1/ On pense bien sûr à d'autres châteaux politiques : en France, le Louvre d'un côté, Versailles de l'autre. Mais Chambord est différent.

2/ Regardez la photo ci-dessus, prise sous un autre angle que ce qu'on montre d'habitude : on y distingue bien le donjon central, entouré des fioritures (les deux ailes, la terrasse).. Alors que notre représentation habituelle voit dans Chambord un château plat (la longue façade face au parc), c'est en fait d'un château carré qu'il s'agit. Un château qui témoigne encore de l'idée militaire qui l'anime. François 1er n'est-il pas passionné de chevalerie, n'est-il pas le roi-chevalier ? il y a donc le rappel de la fonction "militaire" du château.
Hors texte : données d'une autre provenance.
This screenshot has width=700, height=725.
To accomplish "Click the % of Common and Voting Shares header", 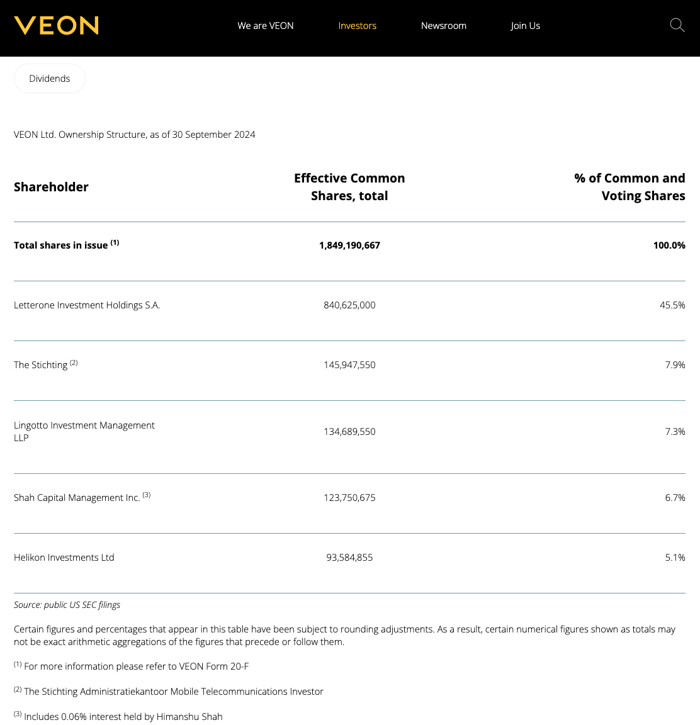I will [x=629, y=187].
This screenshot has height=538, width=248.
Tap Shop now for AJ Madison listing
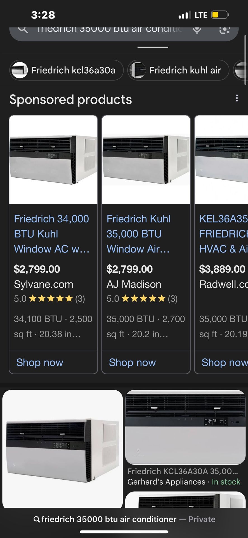coord(132,362)
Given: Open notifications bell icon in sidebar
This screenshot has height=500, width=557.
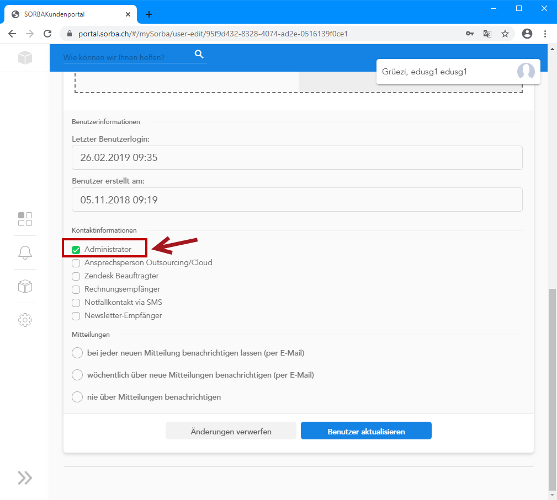Looking at the screenshot, I should 25,252.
Pourtant, il n'y a là qu'évocation.

3/ Car immédiatement, on constate que ce n'est qu'un prétexte : ce château n'a aucune fonction guerrière, il est percé de larges baies, couvert de cheminées affriolées, entouré d'une douve qui fait plus bassin d'apparat que barrière liquide. Le plan carré est organisé en quatre parties géométriquement distribuées autour d'un escalier central (à double volte, comme à Amboise). Autant de signes qui montre que l'utilité est autre. Elle n'est pas seulement symbolique, elle est une idée.

4/ Les guides expliquent que c'est la Renaissance : pourquoi pas? je constate que le "pavillon de chasse" dépasse par son ampleur le simple lieu d'accueil d'activités cynégétiques, aussi royales qu'elles fussent. Je vois que ce château a été peu habité : Gaston d'Orléans, Maurice de Saxe, Stanislas Leszczynski, ... et c'est à peu près tout. En fait, c'est un château vide. Planté là, au milieu d'une forêt certes giboyeuse, mais loin de tout, même pas sur les terres traditionnelles des rois de France, une glacière en hiver, un affolement de moustiques en été, un marais mal curé.... Pourquoi avoir planté là cette grande machinerie ?
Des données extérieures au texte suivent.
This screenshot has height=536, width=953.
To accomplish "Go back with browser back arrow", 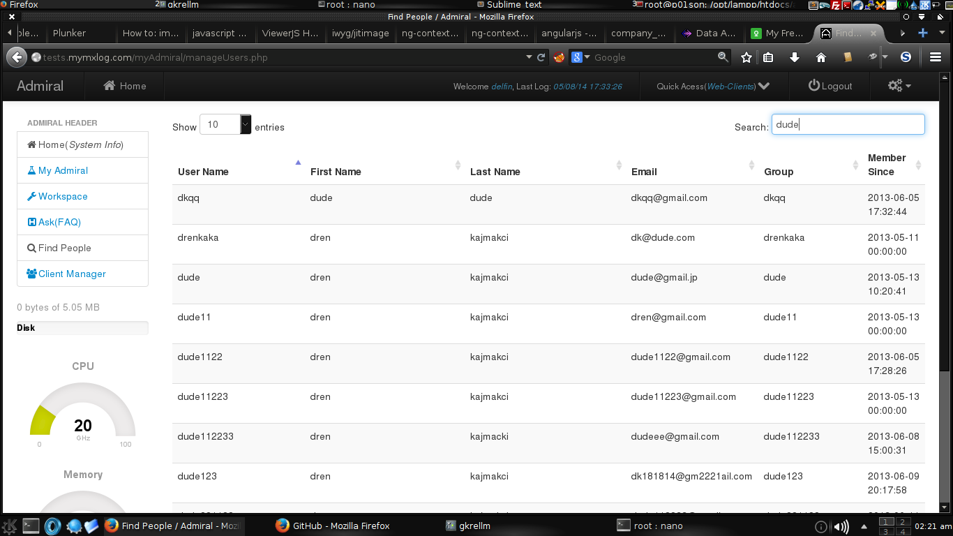I will [17, 57].
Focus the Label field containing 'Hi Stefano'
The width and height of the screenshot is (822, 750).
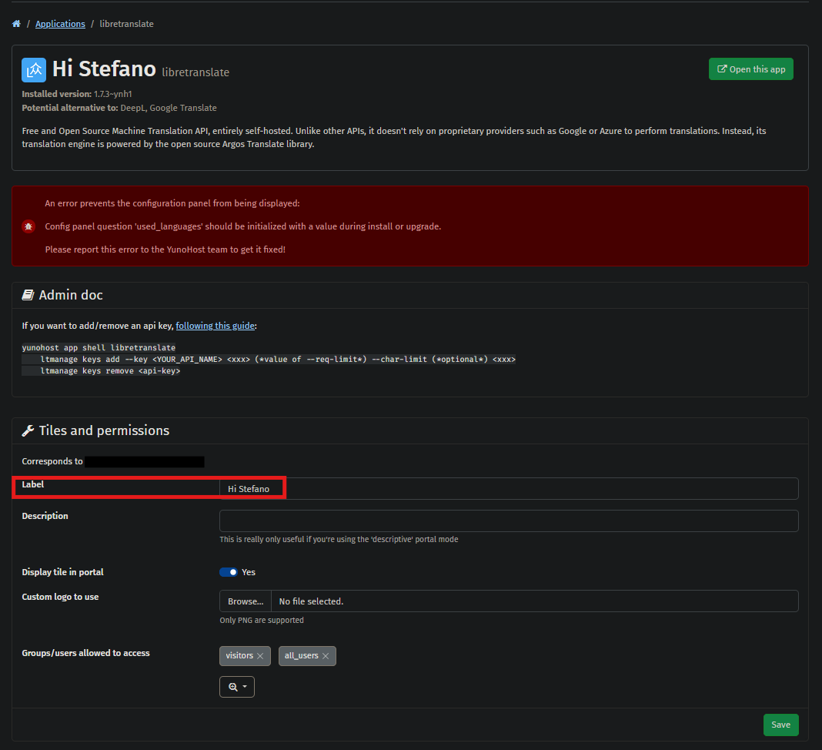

5/ Parce que l'idée est politique. Le château, c'est le moyen que trouve François 1er (qui y passe, de mémoire, 73 jours en tout....!) d'imprimer sa marque, d'impressionner ses visiteurs, de montrer sa grandeur. C'est parce que c'est vain qu'il est puissant. Le château devient, dans sa démesure, le signe extérieur de la puissance, de la toute-puissance. La démesure (car le château est démesuré) loin de tout démontre,quasiment par l'absurde, à quel point le roi est le maître.

6/ C'est la vraie raison du caractère "renaissant" de ce château : il n'est pas dû seulement à son plan "logique", pas seulement à l'accumulation de détails décoratifs, mais surtout, au changement radical dans l'expression politique du pouvoir. Ce château n'a d'autre utilité que d'être un discours : il est la manifestation du pouvoir du roi et, déjà, de l'Etat.

7/ C'est en cela que Chambord diffère du Louvre ou de Versailles : car ces deux lieux ont été des endroits où le pouvoir s'est réellement exercé : l'association était alors forcément directe. Dans le cas de Chambord, rien de tout ça. Un château "pour rien", qui exprime donc l'essentiel.

8/ Il n'y a donc pas tout à fait de hasard si le dernier prétendant sérieux au trône, Henri V comte de Chambord, a porté ce nom. On lira le manifeste du 5 juillet 1871, où il pose la question du drapeau blanc (qui le fait, finalement, renoncer au trône) : il est daté de Chambord.... Par une singulière coïncidence, ce château si politique allait, pour la première fois de son histoire, être le lieu d'une décision politique... qui marquait la fin de la monarchie en France.

9/ Un château très peu politique, donc, en apparence. Et pourtant, un château qui symbolisait, déjà, avec 250 ans d'avance, la dépersonnalisation du pouvoir. Quand vous arrivez par l'autre côté, pas celui du parc mais celui du jardin, vous apercevez d'ailleurs, au dessus du petit fronton d'entrée, un drapeau tricolore. Plus que la réponse républicaine aux prétentions d'Henri V, j'y vois la symbolique du château, lui qui marque l'entrée dans la modernité : bientôt, la politique serait désincarnée, elle serait fondée sur les idées.